Experiments showed that SPCA2 actually moves from its normal location inside cells to the cell surface, where it interacts with porelike openings called calcium channels.  SPCA2 activated the channels, essentially calling all calcium into the cells. 

"This signaling role was overriding its pumping and scavenging function," Rao explains.  "By overwhelming the pump's ability to put away the calcium, the net effect was an elevation of calcium."

Rao speculates that nature evolved this unusual mechanism because under certain conditions, tissues need to secrete a lot of calcium. One example: lactating mammary glands during breast feeding.

"Human milk is extremely high in calcium, and all that calcium gets there because SPCA2, along with an elaborate network of other proteins, is turned on during lactation," says Rao.  "SPCA2's normal purpose, we think, is to signal calcium channels to open so lots and lots of calcium comes into the cells of mammary tissue, where it is packaged and pumped out to the milk."

Efficient as the process is, however, it's also susceptible to misregulation, Rao says.  Further studies by her team found that in cells taken from human breast tumors, the SPCA2 gene - normally turned off except during lactation - is on.

"When regulation of SPCA2 goes wrong, that's when you have breast cancer," Rao says, probably because in breast tumor cells, the lack of regulation of  the pump/signaling mechanism lets vast amounts of calcium into the cells, which stimulates the cell cycle, and triggers high levels of proliferation.

When the researchers studied human breast cancer cell lines in which they knocked down expression of the SPCA2 pump, they saw calcium levels fall, along with a loss of tumorlike properties such as rapid growth and loss of contact inhibition by other cells. On the other hand, if they inserted the gene coding for the SPCA2 pump into noncancerous human breast cells, these cells behaved like tumor cells.

In another set of experiments, they injected the breast cancer cells into mouse flanks, where they formed tumors.  However, when they injected the mice with breast cancer cells in which the SPCA2 gene was knocked out, those cells failed to form tumors, suggesting that the SPCA2 protein is a trigger in breast cancer.

This newly discovered mechanism may provide an underlying cause for the microcalcifications (deposits of calcium) in breast tissue that, detectable by mammograms, may signal cancer, says Rao.

"No one knew why these appear or where they are coming from," Rao adds.

"But our work shows that these calcium-handling proteins are very misregulated in breast cancer."

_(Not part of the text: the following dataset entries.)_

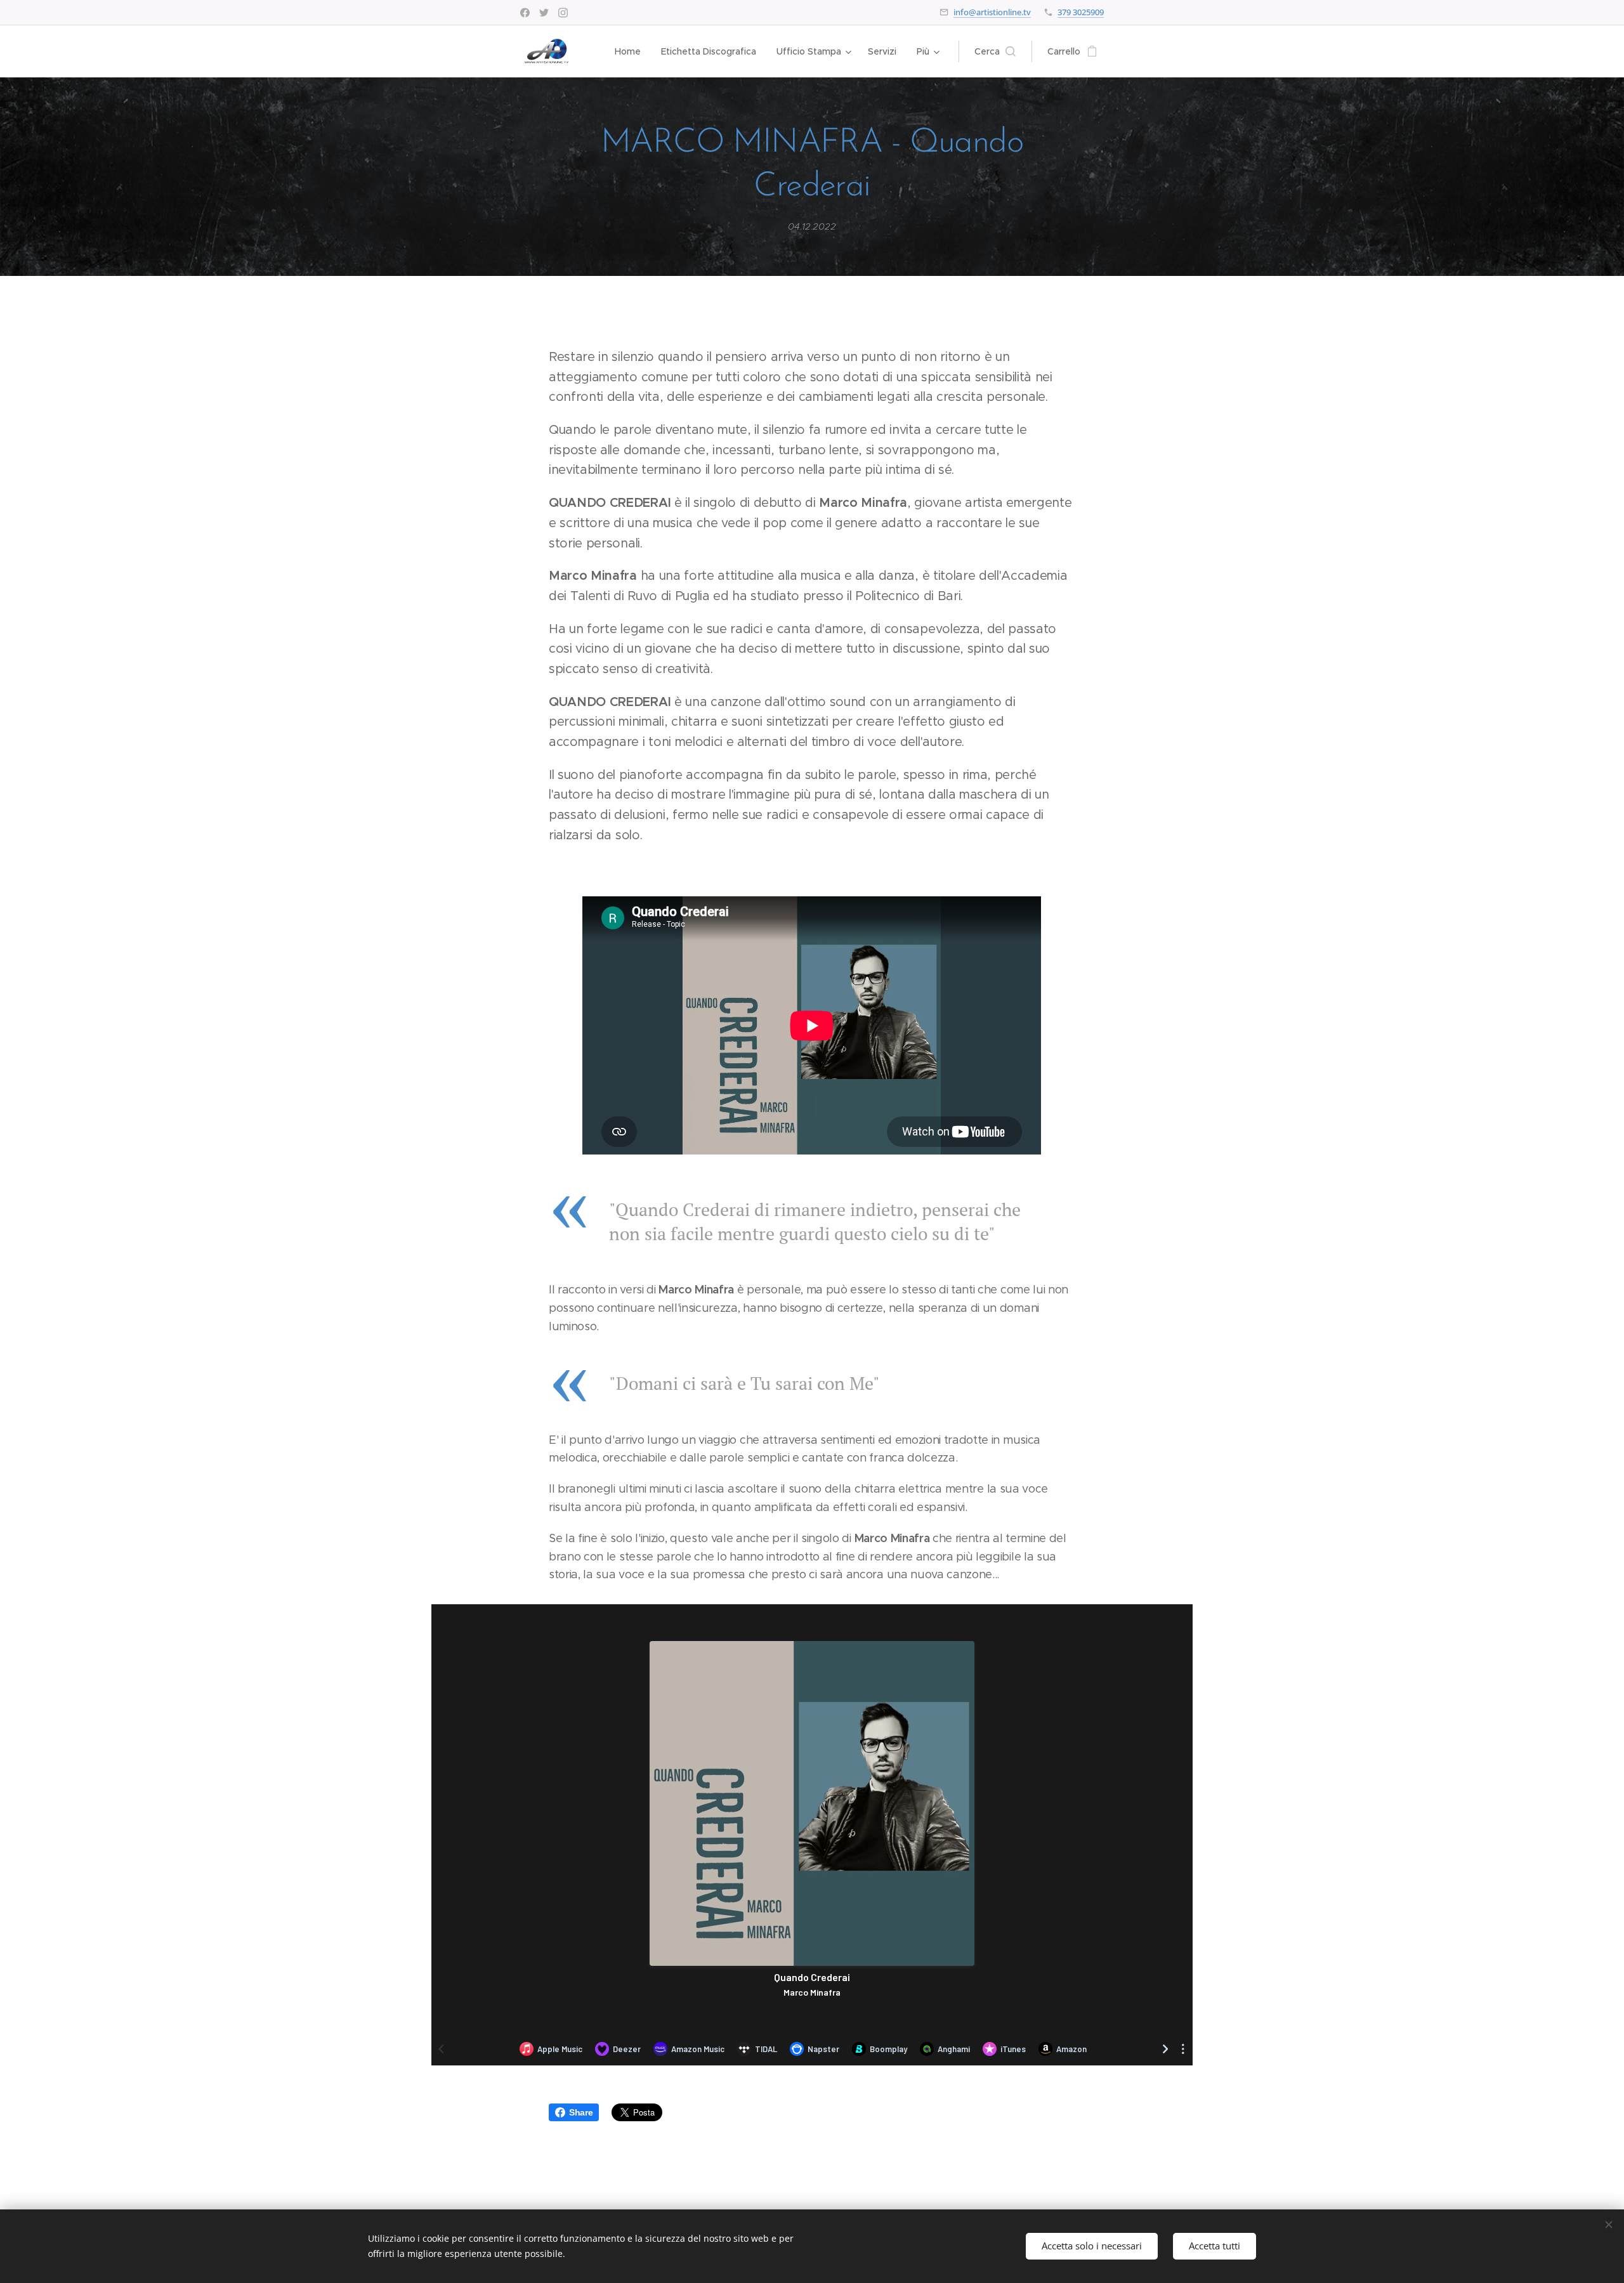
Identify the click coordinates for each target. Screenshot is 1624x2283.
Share (581, 2112)
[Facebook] (525, 12)
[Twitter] (544, 12)
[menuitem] (631, 51)
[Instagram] (563, 12)
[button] (995, 51)
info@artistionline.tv (992, 12)
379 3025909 (1081, 12)
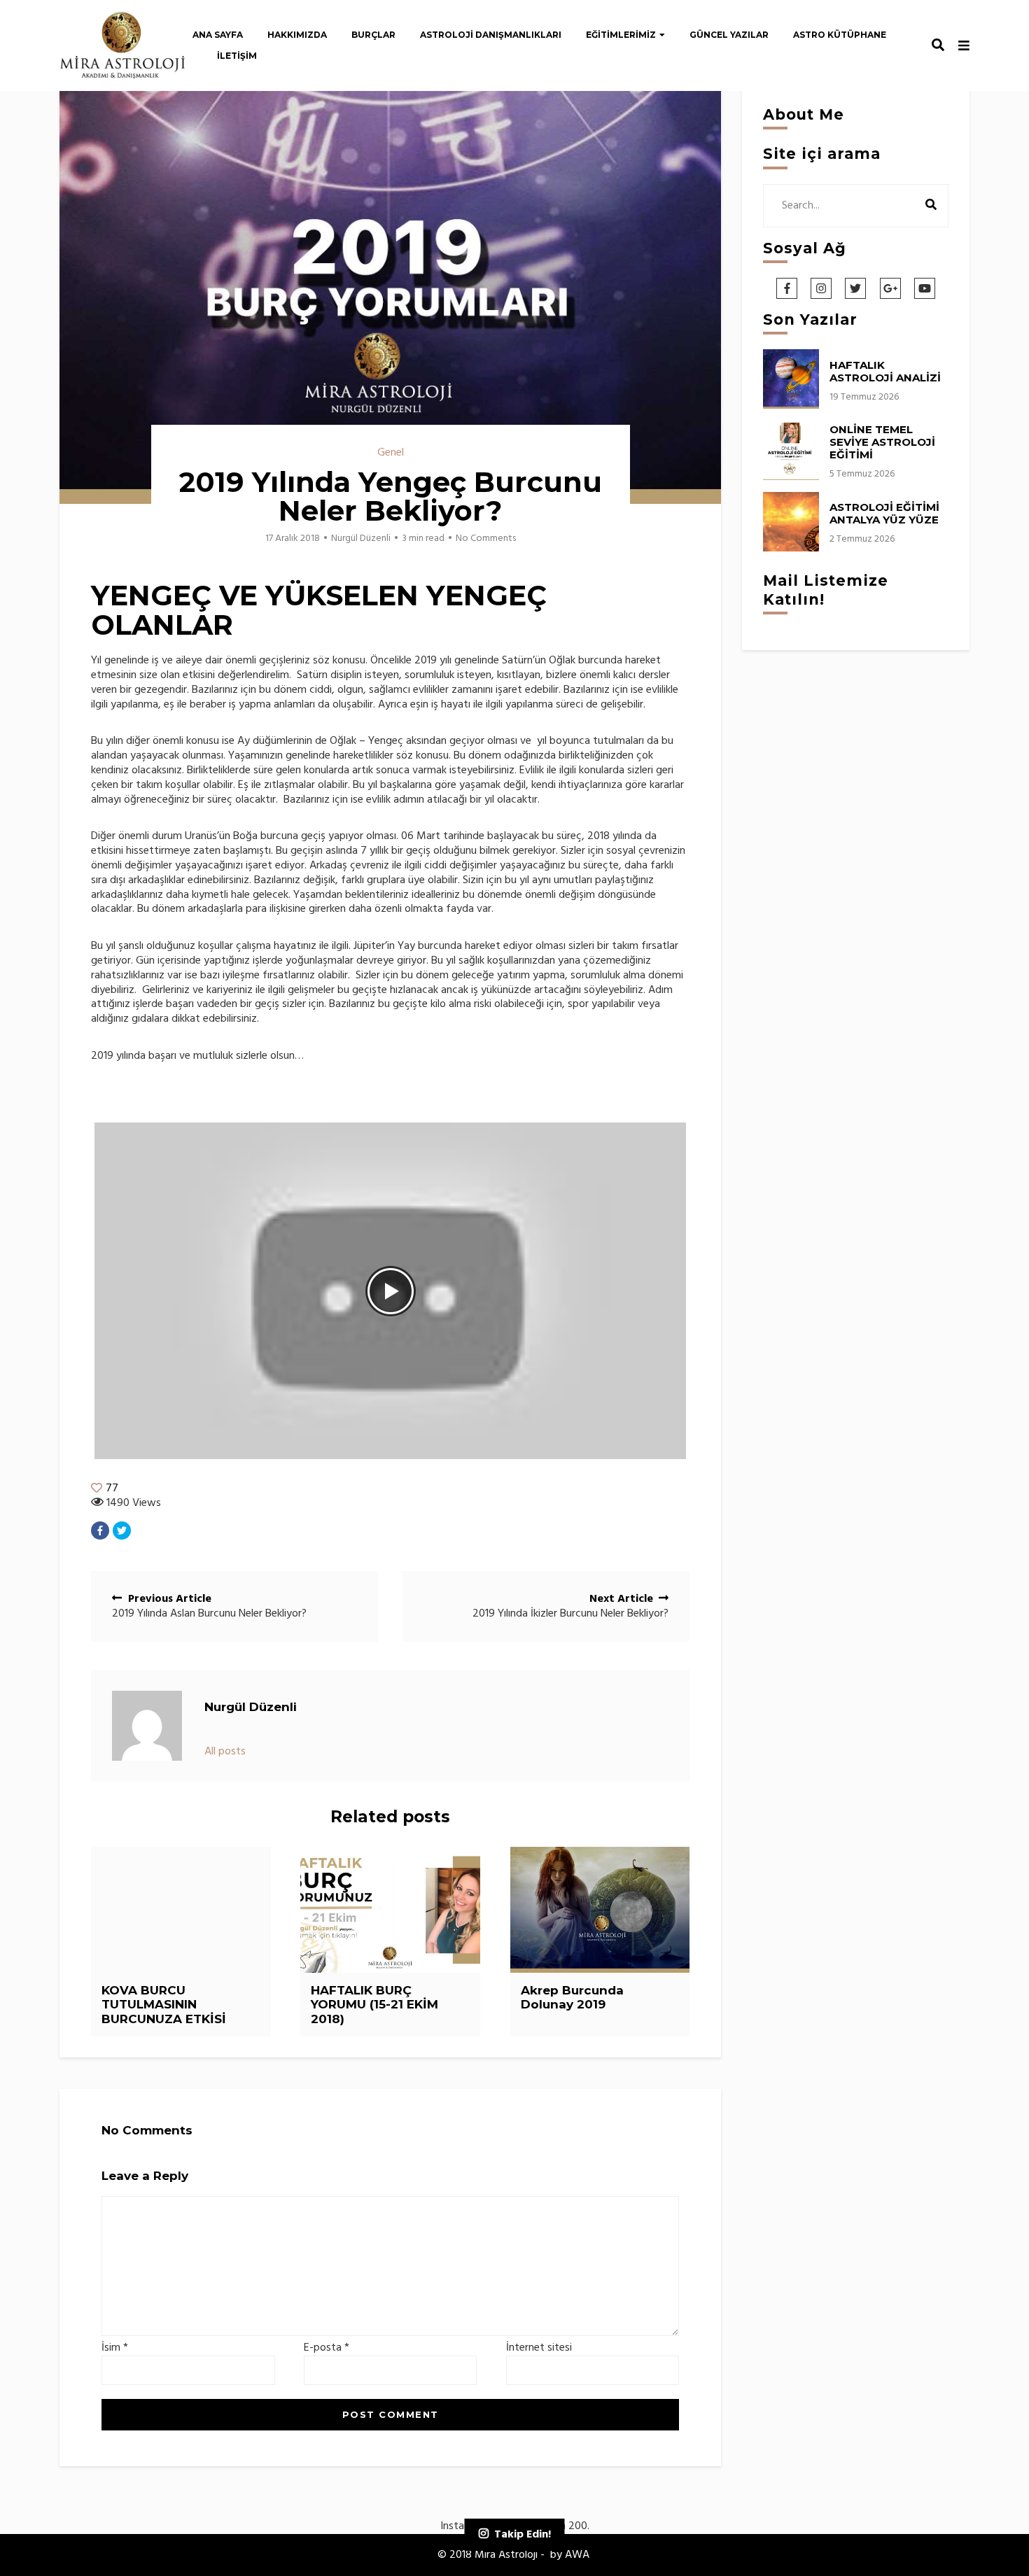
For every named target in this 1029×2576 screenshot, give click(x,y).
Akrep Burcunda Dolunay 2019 (572, 1997)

In the future, Rao says, drugs might be used to disrupt the pump-channel interaction and block proliferation of breast cancer cells: "Some of the best-selling drugs in the world target channel and transporter proteins that reside in cell membranes because they are so available and accessible."

The study was supported by the National Institutes of Health and the National Health and Medical Research and Cancer Council Queensland.

Johns Hopkins authors of the study, in addition to Rao and Feng, are Nguyen Nguyen, Sharon Leitch, Yingyu Wang, Sabina Muend and Saraswati Sukumar.

Other authors are Paraic A. Kenny of the Albert Einstein College of Medicine; and Desma M. Grice, Helen M. Faddy, Sarah J. Roberts-Thomson and Gregory R. Monteith of the University of Queensland, Brisbane, Australia.